Exercise prompt:
In the entries below, spot each line with the word "Expand" and copy it.

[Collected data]
Segment Open

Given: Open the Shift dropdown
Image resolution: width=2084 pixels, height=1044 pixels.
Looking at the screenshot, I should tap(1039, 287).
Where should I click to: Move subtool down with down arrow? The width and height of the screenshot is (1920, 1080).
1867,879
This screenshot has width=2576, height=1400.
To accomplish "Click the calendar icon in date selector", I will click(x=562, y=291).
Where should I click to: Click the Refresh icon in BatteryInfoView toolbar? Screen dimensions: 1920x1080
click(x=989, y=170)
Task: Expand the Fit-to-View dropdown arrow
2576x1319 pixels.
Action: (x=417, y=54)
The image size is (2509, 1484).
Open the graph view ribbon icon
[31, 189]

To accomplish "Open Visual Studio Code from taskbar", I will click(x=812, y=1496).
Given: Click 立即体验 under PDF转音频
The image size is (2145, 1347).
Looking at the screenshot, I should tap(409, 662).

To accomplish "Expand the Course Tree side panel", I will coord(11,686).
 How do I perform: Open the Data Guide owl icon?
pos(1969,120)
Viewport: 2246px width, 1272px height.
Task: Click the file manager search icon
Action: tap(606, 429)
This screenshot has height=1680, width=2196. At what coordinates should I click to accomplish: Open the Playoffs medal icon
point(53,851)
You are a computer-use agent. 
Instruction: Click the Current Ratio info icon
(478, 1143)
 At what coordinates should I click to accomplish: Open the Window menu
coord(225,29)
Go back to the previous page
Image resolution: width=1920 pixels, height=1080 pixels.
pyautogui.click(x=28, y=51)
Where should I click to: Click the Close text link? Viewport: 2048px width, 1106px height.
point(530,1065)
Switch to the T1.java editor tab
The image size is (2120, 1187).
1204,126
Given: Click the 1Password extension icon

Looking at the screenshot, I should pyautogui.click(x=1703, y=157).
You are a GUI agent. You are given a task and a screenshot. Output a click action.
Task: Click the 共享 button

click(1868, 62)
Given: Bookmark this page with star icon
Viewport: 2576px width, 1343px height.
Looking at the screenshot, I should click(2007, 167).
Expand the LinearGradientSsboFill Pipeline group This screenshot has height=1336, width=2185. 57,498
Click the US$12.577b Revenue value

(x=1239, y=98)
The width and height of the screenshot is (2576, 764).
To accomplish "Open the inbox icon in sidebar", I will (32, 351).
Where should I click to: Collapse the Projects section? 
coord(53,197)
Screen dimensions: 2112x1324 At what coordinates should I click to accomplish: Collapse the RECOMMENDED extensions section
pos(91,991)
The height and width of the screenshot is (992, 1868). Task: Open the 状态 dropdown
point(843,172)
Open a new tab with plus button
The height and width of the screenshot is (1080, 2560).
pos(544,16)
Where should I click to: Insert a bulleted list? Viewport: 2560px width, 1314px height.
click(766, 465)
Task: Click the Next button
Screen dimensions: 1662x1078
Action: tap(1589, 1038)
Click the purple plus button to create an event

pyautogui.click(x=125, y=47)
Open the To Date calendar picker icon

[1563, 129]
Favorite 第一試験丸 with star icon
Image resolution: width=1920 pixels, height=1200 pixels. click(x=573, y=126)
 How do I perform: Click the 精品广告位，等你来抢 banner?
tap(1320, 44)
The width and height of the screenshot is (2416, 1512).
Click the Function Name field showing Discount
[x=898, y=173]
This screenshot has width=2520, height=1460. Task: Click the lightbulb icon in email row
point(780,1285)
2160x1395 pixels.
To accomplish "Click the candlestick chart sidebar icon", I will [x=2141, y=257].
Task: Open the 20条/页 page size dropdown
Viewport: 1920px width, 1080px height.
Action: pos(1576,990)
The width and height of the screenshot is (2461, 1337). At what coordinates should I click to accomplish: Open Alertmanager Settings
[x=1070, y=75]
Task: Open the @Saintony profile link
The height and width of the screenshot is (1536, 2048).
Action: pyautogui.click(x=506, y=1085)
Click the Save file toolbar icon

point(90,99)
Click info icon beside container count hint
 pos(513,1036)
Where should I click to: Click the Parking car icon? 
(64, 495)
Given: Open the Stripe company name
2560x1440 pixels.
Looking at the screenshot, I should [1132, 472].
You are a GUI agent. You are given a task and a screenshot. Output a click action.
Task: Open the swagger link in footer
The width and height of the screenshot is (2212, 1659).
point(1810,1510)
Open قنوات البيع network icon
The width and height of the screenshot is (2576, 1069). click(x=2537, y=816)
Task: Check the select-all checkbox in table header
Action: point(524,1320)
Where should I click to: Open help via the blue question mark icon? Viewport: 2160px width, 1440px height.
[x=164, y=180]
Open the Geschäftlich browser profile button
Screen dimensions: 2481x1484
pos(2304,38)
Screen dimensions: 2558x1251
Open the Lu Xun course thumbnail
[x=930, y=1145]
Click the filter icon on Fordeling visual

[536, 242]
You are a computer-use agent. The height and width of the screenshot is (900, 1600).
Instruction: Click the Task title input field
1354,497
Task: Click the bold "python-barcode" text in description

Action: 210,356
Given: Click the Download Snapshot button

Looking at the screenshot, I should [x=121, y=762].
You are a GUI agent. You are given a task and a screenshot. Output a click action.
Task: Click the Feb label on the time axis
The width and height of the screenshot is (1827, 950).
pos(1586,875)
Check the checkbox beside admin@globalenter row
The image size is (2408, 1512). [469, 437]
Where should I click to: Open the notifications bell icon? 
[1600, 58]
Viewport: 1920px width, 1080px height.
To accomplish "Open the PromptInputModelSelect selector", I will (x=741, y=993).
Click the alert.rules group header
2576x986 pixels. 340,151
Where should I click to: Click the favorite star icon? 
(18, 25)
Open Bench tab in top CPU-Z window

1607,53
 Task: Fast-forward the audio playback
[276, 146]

Segment Closed

Response:
Task: Expand the Fit-to-View dropdown arrow
To accomplish "Expand the Course Tree side panel", I will coord(11,686).
Expand the LinearGradientSsboFill Pipeline group This screenshot has height=1336, width=2185. 57,498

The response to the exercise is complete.